March 4, 2008
Wendy Brown's first chapter in Edgework: Critical Essays on Knowledge and Politics is concerned with the role of critique in dark times. The dark times--- a reference to Hannah Arendt---is interpreted by me as the constellation of a neo-liberal mode of governance, social conservatism and the conservative denunciation of critique. Brown's response is that:
The rebuff of critical theory as untimely provides the core matter of the affirmative case for it. Critical theory is essential in dark times not for the sake of sustaining utopian hopes, making flamboyant interventions,or staging irreverent protests, but rather to contest the very senses of time invoked to declare critique untimely. If the charge of untimeliness inevitably also fixes time, then disrupting this fixity is crucial
to keeping the times from closing in on us. It is a way of reclaiming the present from the conservative hold on it that is borne by the charge of untimeliness.
She adds that to insist on the value of untimely political critique is not to refuse the problem of time or timing in politics, but rather to contest settled accounts of what time it is, what the times are, and what political
tempo and temporality we should hew to in political life.

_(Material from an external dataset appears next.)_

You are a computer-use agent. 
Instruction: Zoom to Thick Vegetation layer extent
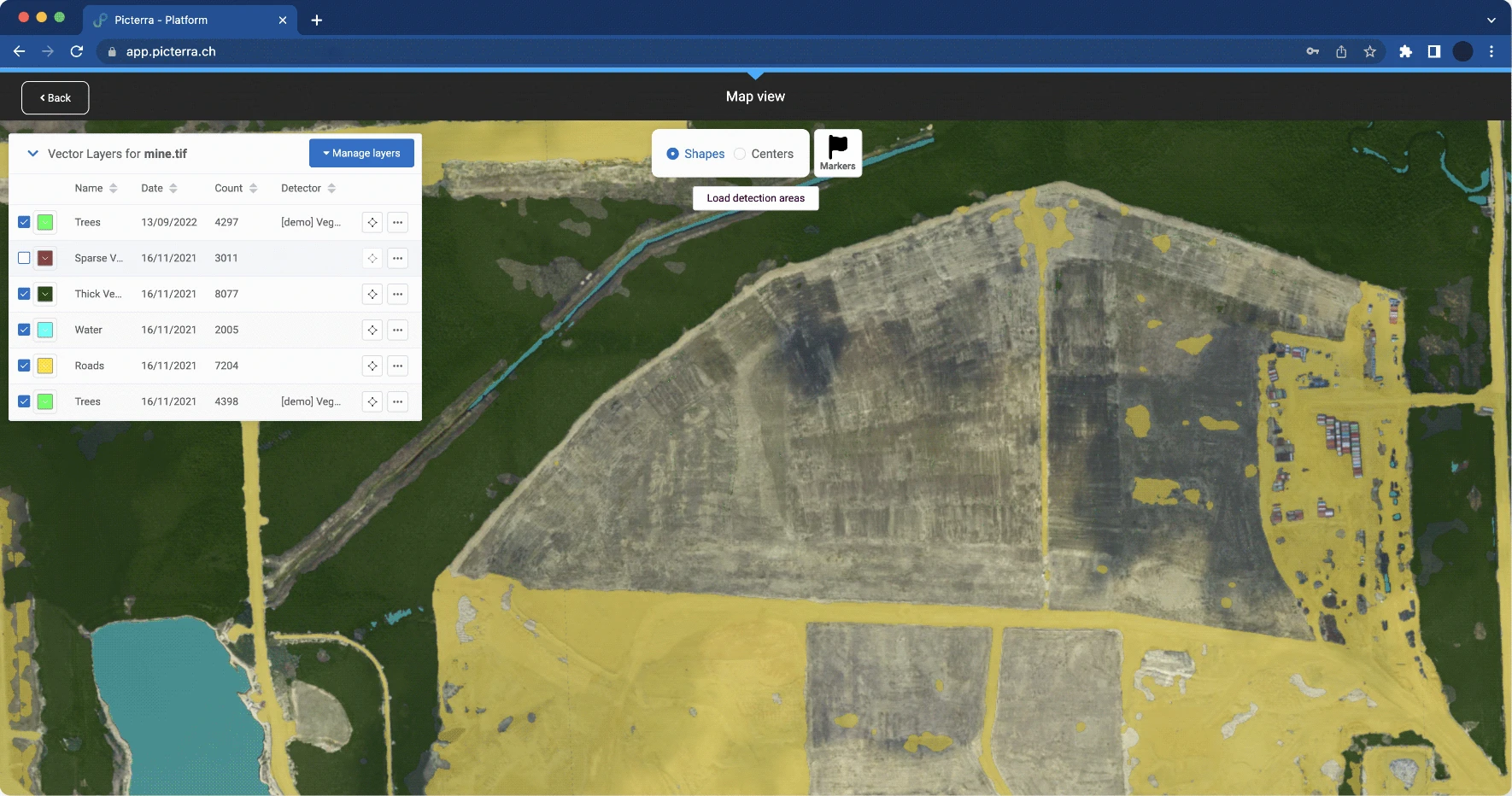tap(372, 294)
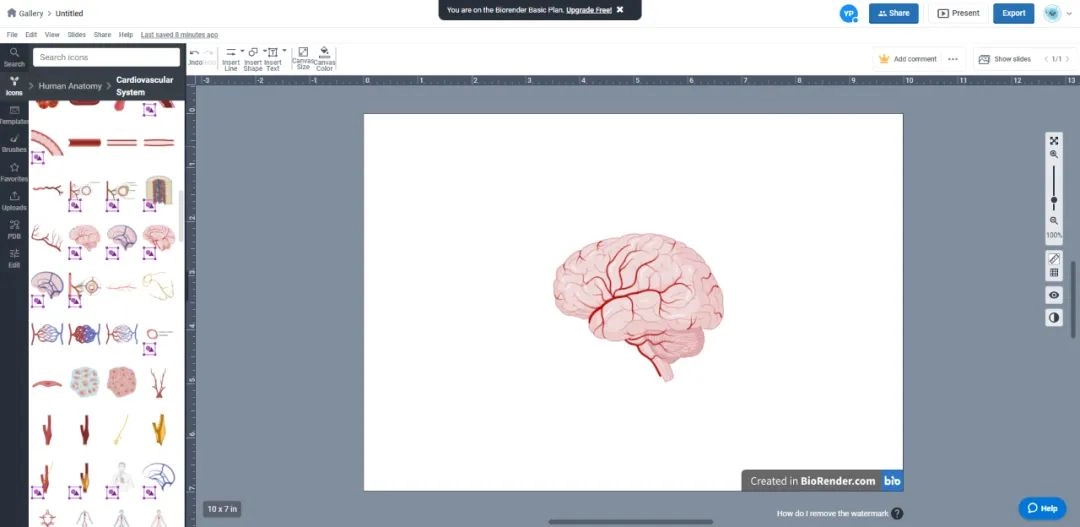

Critique presupposes a critical condition, for when we call a political moment in time critical, Brown says:
we signal the need for accurate assessment and effective strategies of action, all in a context designated as urgent. A critical condition is thus a particular kind of call: an urgent call for knowledge, deliberation, judgment, and action to stave off catastrophe.
critique as political
Krisis promises to restore continuity by repairing or renewing the justice that gives an order the prospect of continuity, that indeed makes it continuous.